* [THE TASK] A word-for-word restatement of all the records is the required answer.
─── DATA FOR PROCESSING ───
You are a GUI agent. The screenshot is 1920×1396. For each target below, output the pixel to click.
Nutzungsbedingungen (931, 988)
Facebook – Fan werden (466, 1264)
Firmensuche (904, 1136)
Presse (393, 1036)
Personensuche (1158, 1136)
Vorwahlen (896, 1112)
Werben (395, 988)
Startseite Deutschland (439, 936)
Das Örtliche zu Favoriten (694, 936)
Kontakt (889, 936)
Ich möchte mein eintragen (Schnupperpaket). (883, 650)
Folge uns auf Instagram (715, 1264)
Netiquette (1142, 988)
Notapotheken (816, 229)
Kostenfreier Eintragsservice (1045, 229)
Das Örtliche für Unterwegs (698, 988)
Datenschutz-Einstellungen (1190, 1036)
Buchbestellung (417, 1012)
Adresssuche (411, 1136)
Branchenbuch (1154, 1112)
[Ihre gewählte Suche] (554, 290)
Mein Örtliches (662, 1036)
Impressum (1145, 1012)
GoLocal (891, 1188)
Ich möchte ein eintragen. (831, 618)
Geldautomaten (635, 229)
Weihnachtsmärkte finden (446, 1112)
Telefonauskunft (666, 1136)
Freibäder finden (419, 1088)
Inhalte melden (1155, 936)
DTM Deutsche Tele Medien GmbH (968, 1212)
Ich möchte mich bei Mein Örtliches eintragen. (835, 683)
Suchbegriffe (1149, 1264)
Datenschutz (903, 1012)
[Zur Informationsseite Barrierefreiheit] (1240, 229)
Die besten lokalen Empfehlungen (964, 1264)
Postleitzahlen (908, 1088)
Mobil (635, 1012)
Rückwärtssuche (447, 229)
───
* [EXPECTED OUTPUT]
You are a GUI agent. The screenshot is 1920×1396. For each target below, output the pixel to click.
Nutzungsbedingungen (931, 988)
Facebook – Fan werden (466, 1264)
Firmensuche (904, 1136)
Presse (393, 1036)
Personensuche (1158, 1136)
Vorwahlen (896, 1112)
Werben (395, 988)
Startseite Deutschland (439, 936)
Das Örtliche zu Favoriten (694, 936)
Kontakt (889, 936)
Ich möchte mein eintragen (Schnupperpaket). (883, 650)
Folge uns auf Instagram (715, 1264)
Netiquette (1142, 988)
Notapotheken (816, 229)
Kostenfreier Eintragsservice (1045, 229)
Das Örtliche für Unterwegs (698, 988)
Datenschutz-Einstellungen (1190, 1036)
Buchbestellung (417, 1012)
Adresssuche (411, 1136)
Branchenbuch (1154, 1112)
[Ihre gewählte Suche] (554, 290)
Mein Örtliches (662, 1036)
Impressum (1145, 1012)
GoLocal (891, 1188)
Ich möchte ein eintragen. (831, 618)
Geldautomaten (635, 229)
Weihnachtsmärkte finden (446, 1112)
Telefonauskunft (666, 1136)
Freibäder finden (419, 1088)
Inhalte melden (1155, 936)
DTM Deutsche Tele Medien GmbH (968, 1212)
Ich möchte mich bei Mein Örtliches eintragen. (835, 683)
Suchbegriffe (1149, 1264)
Datenschutz (903, 1012)
[Zur Informationsseite Barrierefreiheit] (1240, 229)
Die besten lokalen Empfehlungen (964, 1264)
Postleitzahlen (908, 1088)
Mobil (635, 1012)
Rückwärtssuche (447, 229)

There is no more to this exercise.